Add support for dynamic shape in dynamo #7676

wonjoolee95 · 2024-07-12T21:00:28Z

TODO

Remove debugging code and add comments
Add unit tests
Handle error case when TorchDynamo passes us int types

wonjoolee95 · 2024-07-12T21:02:33Z

With the current changes, the following code generates correct results without recompiling the graph:

    ###
    # torch.compile dynamic shape ON
    torch._dynamo.config.automatic_dynamic_shapes = True
    compiled_fn = torch.compile(fn, backend='openxla', dynamic=True)
    a = torch.randn(3, 4, device=device)
    b = torch.ones(4, device=device)
    ret = compiled_fn(a, b)
    xm.mark_step()
    print(f'[Testing] {ret=}')
    print(f'--------------------')

    c = torch.randn(4, 5, device=device)
    d = torch.ones(5, device=device)
    ret2 = compiled_fn(c, d)
    xm.mark_step()
    print(f'[Testing] {ret2=}')
    print(f'--------------------')

As for next steps, I'll clean up some code and add some unit tests.

test/dynamo/test_dynamo.py

JackCaoG · 2024-07-16T20:22:18Z

seems like a bunch of test failed and a lot of them are real failures. @wonjoolee95 let me know if you need help debugging them

test/dynamo/test_dynamo.py

torch_xla/core/dynamo_bridge.py

wonjoolee95 · 2024-07-18T05:26:51Z

test/dynamo/test_dynamo.py

+      #   self.assertTrue(
+      #       torch.allclose(output_cpu_new_shape, output_new_shape.cpu(), rtol=1e-05, atol=1e-05))

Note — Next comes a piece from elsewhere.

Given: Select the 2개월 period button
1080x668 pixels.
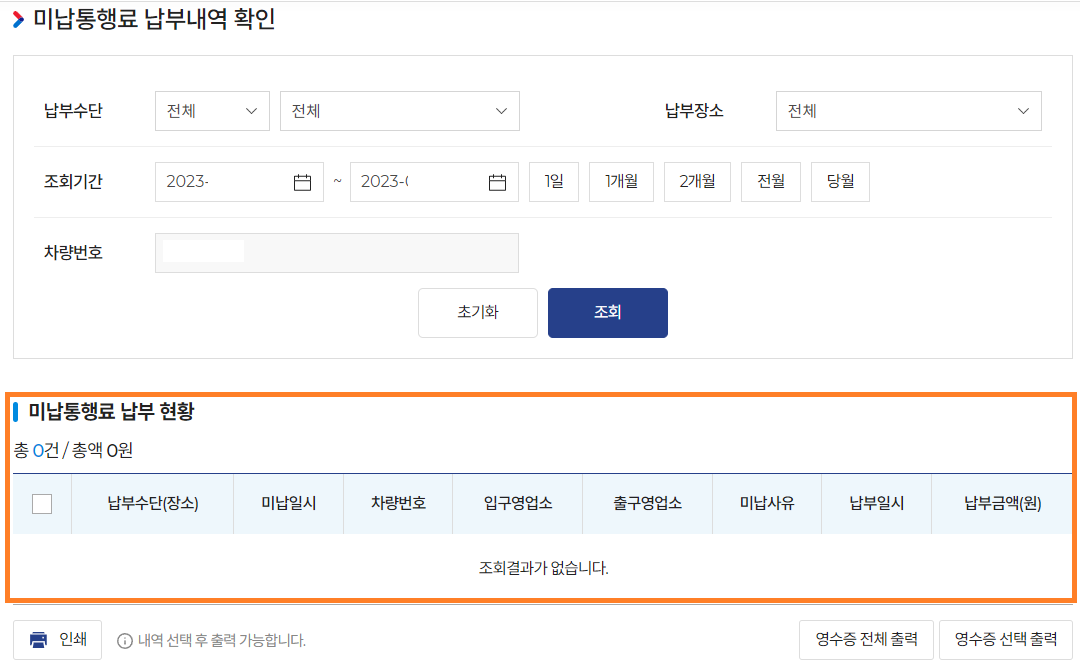Looking at the screenshot, I should (x=697, y=181).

This part is odd. When I run these tests, the allclose fails because in some iteration of the data loader with this new_shape, the differences are as big as 0.2.

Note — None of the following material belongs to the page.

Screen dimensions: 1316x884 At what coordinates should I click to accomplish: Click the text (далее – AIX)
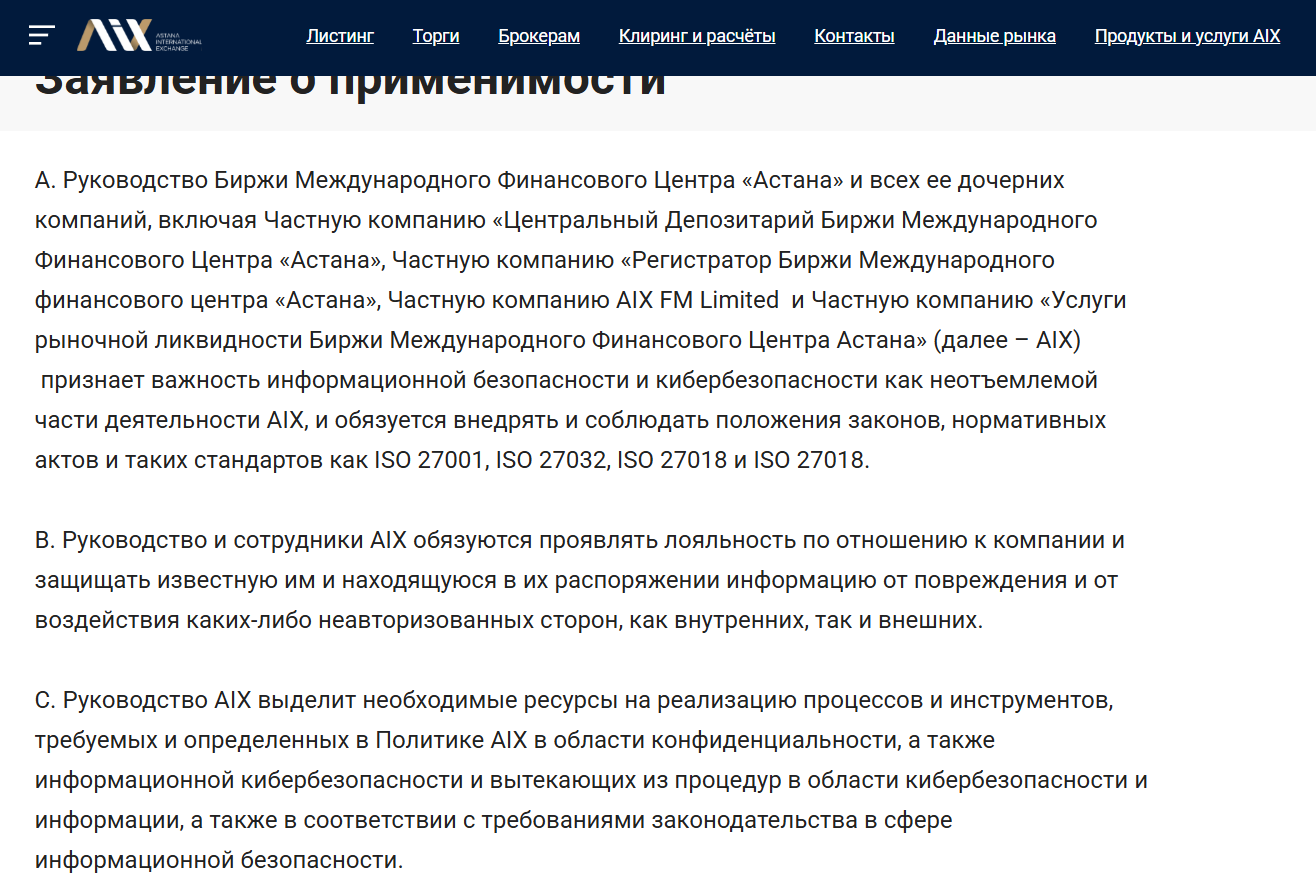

This is fixed with the explicit mark_step call within else statement under torch._dynamo.config.assume_static_by_default.

torch_xla/core/dynamo_bridge.py

JackCaoG · 2024-07-19T22:15:46Z

test/dynamo/test_dynamo.py

+    for data, _ in loader_new_shape:
+      output_new_shape = dynamo_resnet18(data)
+      output_cpu_new_shape = resnet18(data.cpu())
+      # # TPU has some precision issues, skipping allclose check


remove one #

JackCaoG · 2024-07-19T22:16:06Z

test/dynamo/test_dynamo.py

+                output_new_shape.cpu(),
+                rtol=1e-05,
+                atol=1e-05))
+


maybe also check the CompileTime and ExecuteTime here

also can you make another test to test the case of

fn(shape_a) fn(shape_b) fn(shape_c) fn(shape_a)

want to make sure we don't forgot the old shapes that's cached.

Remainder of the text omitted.